July 31, 2020
For Immediate Release
Raleigh NC - Real Clear Politics reported today that after breaking his no-tax-increase pledge, he voted to raise taxes on North Carolinians by $1 billion, and used a historic preservation tax credit to complete over $130,000 worth of lavish home renovations.
“Cunningham is just another elitist liberal who’s perfectly happy raising taxes on everyday people as long as he gets to benefit, and today’s report from Real Clear Politics proves it” said NCGOP Press Secretary Tim Wigginton.
Here are some key excerpts from the article:
Cal Cunningham, the Democratic attorney and Iraq War veteran challenging North Carolina GOP Sen. Thom Tillis, broke his no-tax-increase pledge and voted for a $1 billion tax increase when he was in the state legislature in 2001.
In his race for U.S. Senate nearly 20 years later, Cunningham no longer seems conflicted about supporting tax hikes, repeatedly arguing that corporations and the wealthy must pay their “fair share” to help the government provide numerous services, including cheaper health care and lower college costs.
When it comes to his own taxes, however, Cunningham has taken advantage of government programs to reduce his obligation.
From 2015 to 2019, Cunningham took nearly $40,000 in state tax credits for a $130,000 renovation to his home – a project that added a wet bar/butler’s pantry, expanded his master bedroom and replaced laminate with hardwood floors.

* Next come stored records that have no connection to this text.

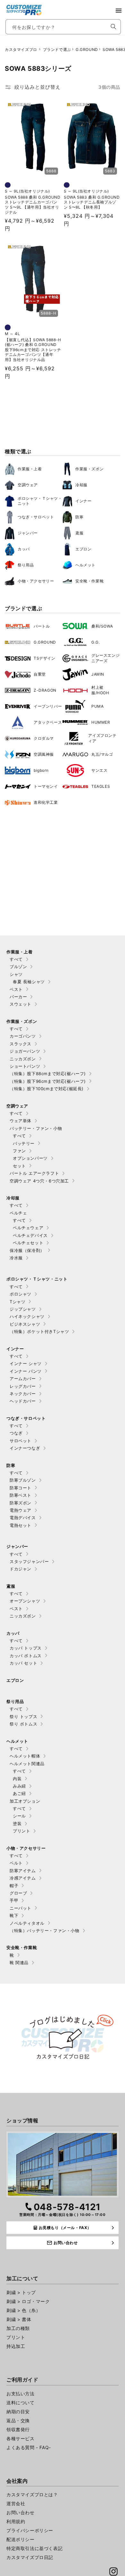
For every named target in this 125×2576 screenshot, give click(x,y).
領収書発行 (18, 2429)
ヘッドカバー (23, 1400)
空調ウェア (28, 484)
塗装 (17, 1823)
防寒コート (20, 1487)
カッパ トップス (26, 1647)
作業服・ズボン (89, 468)
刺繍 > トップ (21, 2292)
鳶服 (79, 533)
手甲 (14, 1900)
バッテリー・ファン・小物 (36, 1128)
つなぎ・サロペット (36, 516)
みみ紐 (19, 1786)
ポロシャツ (20, 1293)
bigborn (41, 770)
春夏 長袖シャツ (29, 981)
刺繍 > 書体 (18, 2319)
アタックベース (48, 722)
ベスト (16, 989)
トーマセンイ (46, 786)
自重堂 (40, 674)
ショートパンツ (25, 1066)
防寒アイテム (23, 1870)
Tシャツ (17, 1301)
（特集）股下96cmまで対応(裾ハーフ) (48, 1081)
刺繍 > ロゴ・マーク (28, 2301)
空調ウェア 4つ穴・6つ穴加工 (39, 1180)
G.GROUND (87, 49)
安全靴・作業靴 (89, 581)
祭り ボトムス (23, 1723)
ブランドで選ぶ (57, 49)
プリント (21, 1830)
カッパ (24, 549)
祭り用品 (26, 565)
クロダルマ (44, 738)
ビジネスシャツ (25, 1324)
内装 (17, 1778)
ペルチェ (18, 1212)
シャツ (16, 974)
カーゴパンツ (23, 1036)
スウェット (20, 1004)
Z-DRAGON (45, 690)
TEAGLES (100, 786)
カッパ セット (23, 1663)
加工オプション (25, 1801)
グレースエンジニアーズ (105, 658)
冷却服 (81, 484)
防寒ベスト (20, 1495)
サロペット (20, 1440)
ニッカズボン (23, 1058)
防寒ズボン (20, 1502)
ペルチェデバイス (30, 1235)
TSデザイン (44, 658)
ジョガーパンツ (25, 1051)
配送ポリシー (20, 2539)
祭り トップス (23, 1716)
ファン (19, 1150)
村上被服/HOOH (100, 690)
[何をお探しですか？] (113, 27)
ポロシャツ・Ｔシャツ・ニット (40, 501)
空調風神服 (44, 754)
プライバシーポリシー (29, 2530)
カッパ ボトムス (26, 1655)
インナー (83, 500)
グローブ (18, 1893)
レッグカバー (23, 1386)
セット (19, 1165)
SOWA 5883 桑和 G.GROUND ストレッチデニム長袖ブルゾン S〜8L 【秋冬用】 (92, 202)
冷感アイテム (23, 1878)
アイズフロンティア (102, 738)
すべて (16, 959)
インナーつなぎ (25, 1448)
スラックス (20, 1043)
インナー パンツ (26, 1371)
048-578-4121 (67, 2206)
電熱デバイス (23, 1517)
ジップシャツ (23, 1309)
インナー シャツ (26, 1363)
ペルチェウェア (28, 1227)
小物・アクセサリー (36, 581)
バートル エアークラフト (34, 1173)
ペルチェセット (28, 1242)
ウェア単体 (20, 1120)
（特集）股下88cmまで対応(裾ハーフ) (48, 1073)
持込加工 (15, 2346)
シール (19, 1815)
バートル (42, 626)
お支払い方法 (20, 2393)
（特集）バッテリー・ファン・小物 (44, 1930)
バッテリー (24, 1143)
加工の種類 (18, 2328)
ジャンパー (28, 533)
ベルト (16, 1862)
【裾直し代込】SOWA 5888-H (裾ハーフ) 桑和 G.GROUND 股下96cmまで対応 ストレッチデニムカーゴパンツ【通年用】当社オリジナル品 (33, 349)
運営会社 (15, 2503)
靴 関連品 (19, 1962)
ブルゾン (18, 966)
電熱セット (20, 1525)
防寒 (79, 516)
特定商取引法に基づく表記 (34, 2548)
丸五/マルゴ (102, 754)
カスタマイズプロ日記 (29, 2557)
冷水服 (16, 1257)
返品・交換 (18, 2420)
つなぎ (16, 1433)
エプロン (83, 549)
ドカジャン (20, 1568)
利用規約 (15, 2521)
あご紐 (19, 1793)
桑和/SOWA (102, 626)
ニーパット (20, 1908)
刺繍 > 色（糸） (23, 2310)
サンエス (99, 770)
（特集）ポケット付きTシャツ (39, 1331)
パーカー (18, 996)
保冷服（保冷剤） (27, 1250)
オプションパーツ (30, 1158)
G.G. (95, 642)
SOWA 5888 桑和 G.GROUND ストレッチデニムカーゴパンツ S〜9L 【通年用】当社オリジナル (33, 205)
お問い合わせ (20, 2512)
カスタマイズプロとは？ (32, 2494)
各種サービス (20, 2438)
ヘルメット (85, 565)
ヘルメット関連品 (27, 1763)
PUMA (97, 706)
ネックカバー (23, 1393)
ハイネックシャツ (27, 1316)
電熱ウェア (20, 1510)
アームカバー (23, 1378)
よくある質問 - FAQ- (28, 2447)
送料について (20, 2402)
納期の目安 (18, 2411)
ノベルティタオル (27, 1923)
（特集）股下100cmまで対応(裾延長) (47, 1088)
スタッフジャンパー (29, 1561)
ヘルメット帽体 (25, 1755)
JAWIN (97, 674)
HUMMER (100, 722)
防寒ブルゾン (23, 1480)
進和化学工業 (46, 802)
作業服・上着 (30, 468)
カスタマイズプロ (21, 49)
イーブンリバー (48, 706)
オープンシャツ (25, 1600)
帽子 (14, 1885)
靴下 (14, 1915)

The state’s historic preservation office approved Cunningham’s application for the tax credits to defray $38,860 from the renovations to his three-bedroom, 3,074-square-foot Raleigh home. Redfin estimates the home, constructed in 1920 in the Cameron Park neighborhood just west of downtown, is worth $903,000.
Cunningham reported $439,016 in income last year, compensation for legal work and his position as vice president and general counsel for WasteZero, a Raleigh-based waste reduction company, according to the financial disclosure report he’s required to file when running for Senate. That figure is more than eight times the 2018 median household income in North Carolina, the latest figure available.